Transcribe, without any alteration, only the lines that begin at the line containing "You are a computer-use agent. The" and run to the last line below.

Stored data

BEGIN

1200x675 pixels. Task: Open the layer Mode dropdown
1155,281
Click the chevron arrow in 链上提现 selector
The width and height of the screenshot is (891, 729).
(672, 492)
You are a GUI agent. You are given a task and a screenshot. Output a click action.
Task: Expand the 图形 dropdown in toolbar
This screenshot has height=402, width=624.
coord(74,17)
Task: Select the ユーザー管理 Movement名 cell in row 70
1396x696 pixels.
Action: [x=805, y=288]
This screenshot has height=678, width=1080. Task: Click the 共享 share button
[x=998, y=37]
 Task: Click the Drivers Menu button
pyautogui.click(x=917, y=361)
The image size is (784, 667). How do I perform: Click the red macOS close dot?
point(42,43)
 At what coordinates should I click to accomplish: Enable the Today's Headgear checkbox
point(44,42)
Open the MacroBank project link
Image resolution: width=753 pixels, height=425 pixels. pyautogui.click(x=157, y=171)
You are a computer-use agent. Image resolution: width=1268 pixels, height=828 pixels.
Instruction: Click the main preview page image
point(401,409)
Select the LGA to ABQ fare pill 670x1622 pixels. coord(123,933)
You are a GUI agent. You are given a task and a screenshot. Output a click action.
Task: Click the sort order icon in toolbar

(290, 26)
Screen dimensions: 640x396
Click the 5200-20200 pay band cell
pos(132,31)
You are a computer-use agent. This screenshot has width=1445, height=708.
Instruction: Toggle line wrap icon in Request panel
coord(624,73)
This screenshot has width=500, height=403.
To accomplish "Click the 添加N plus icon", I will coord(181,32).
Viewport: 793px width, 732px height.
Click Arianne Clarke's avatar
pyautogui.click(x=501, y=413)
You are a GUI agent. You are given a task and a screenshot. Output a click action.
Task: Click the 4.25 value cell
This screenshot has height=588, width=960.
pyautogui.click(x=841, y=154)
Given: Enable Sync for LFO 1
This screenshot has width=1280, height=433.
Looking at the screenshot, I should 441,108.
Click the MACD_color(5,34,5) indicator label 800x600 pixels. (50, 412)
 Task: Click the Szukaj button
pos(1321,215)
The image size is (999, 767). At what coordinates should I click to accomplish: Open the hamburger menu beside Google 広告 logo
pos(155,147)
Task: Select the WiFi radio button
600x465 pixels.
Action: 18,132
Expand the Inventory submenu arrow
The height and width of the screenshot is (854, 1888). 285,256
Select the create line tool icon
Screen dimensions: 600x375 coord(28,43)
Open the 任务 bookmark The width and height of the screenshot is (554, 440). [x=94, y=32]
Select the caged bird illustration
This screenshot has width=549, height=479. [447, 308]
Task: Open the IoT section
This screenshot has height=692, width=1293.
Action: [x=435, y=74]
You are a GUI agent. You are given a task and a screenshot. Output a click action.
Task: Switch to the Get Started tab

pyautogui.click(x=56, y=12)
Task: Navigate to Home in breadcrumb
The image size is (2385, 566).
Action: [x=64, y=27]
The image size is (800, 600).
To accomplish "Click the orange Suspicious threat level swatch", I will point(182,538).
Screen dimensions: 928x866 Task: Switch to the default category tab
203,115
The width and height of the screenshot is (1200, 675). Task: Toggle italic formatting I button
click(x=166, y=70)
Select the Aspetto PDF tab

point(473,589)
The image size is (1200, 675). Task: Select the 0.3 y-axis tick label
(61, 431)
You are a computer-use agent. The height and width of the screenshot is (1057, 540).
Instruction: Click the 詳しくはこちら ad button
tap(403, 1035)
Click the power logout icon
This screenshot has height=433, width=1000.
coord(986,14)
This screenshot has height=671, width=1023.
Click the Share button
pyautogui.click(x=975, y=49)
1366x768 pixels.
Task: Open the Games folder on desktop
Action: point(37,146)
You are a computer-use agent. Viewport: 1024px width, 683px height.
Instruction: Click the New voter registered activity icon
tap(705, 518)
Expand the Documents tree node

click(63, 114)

END

## EXERCISE RESPONSE
You are a computer-use agent. The height and width of the screenshot is (1057, 540).
Instruction: Click the 詳しくはこちら ad button
tap(403, 1035)
Click the power logout icon
This screenshot has height=433, width=1000.
coord(986,14)
This screenshot has height=671, width=1023.
Click the Share button
pyautogui.click(x=975, y=49)
1366x768 pixels.
Task: Open the Games folder on desktop
Action: point(37,146)
You are a computer-use agent. Viewport: 1024px width, 683px height.
Instruction: Click the New voter registered activity icon
tap(705, 518)
Expand the Documents tree node

click(63, 114)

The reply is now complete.